Setting compaction throughput improved compaction performance. On
overloaded cluster number of SSTables dropped from ~16K to ~7K. This way I
can wait until it will be stabilized.


PS
This task is a one time process - I am upgrading Elasticsearch from v2 to
v6 and once I have same data in Cassandra - I decided to load it from
Cassandra. Also, I needed to merge this data with other related documents -
and Cassandra static field - greatly helps by allowing storing one to many
relations in a single table - that's why I copied unjoined data from
table_a to table_b.

2018-04-28 8:03 GMT+07:00 Evelyn Smith <u5015...@gmail.com>:

> Hi Mikhall,
>
> There are a few ways to speed up compactions in the short term:
> *- nodetool setcompactionthroughput 0*
> This will unthrottle compactions but obviously unthrottling compactions
> puts you at risk of high latency while compactions are running.
> *- nodetool setconcurrentcompactors 2*
> You usually want to set this to the lower of disks or cores. If you are
> using SSDs you want to use the number of cores which it looks like
> d2.xlarge have 2 virtual cores.
> *- nodetool disablebinary*
> You can use this to stop an individual node from acting as coordinator.
> This will let the node focus on catching up on compactions and you can use
> it if one or two nodes has significantly higher pending compactions then
> the rest of the cluster.
> *- nodetool disablegossip / disablethrift*
> Same logic as above except with accepting writes and you can only do it
> for ~2-2..5 hours or you risk inconsistent data by missing the hinted
> handoff period.
>
> Long term solutions:
> *- Consider switching instance type*
> The nodes you are using are storage optimised. They have very little
> processing power which is needed to process compactions. Also the AWS
> documentation seems to suggest HDD not SSD on this instance.
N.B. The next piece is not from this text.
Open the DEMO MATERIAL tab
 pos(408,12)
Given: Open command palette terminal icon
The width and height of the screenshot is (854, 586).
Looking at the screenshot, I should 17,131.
Are you sure
> you actually have SSDs because that makes a big difference.
> *- Add nodes*
> The data will redistribute over more nodes and each node will be
> responsible for less compactions (less data ~= less compactions)
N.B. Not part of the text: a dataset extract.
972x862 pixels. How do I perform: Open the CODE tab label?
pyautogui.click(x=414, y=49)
> *- If it’s a batch load make Spark do it*
> My impression is that you want to batch load from Cassandra to
> Elasticsearch after batch loading from Spark to Cassandra. If that is the
> case, why not get Spark to do the batch load if it already has the data
> (maybe I’m misinterpreting what you are doing).
> *- Consider throttling Spark when it batch loads to Cassandra*
> If Cassandra gets overwhelmed it can start acting up, keep an eye out for
> lots of undersized SSTables, it might be a sign that Cassandra is running
> out of Memory during the batch load and flushing lots of little Memtables
> to Disk as SSTables to conserve memory.
>
> Some final follow up questions:
> - What is the purpose of this cluster?
> Is it to support BAU, run daily analytics, or event an occasional one time
> cluster required to spin up for some analysis before being spun down? This
> info helps a lots in understanding where you can make concessions.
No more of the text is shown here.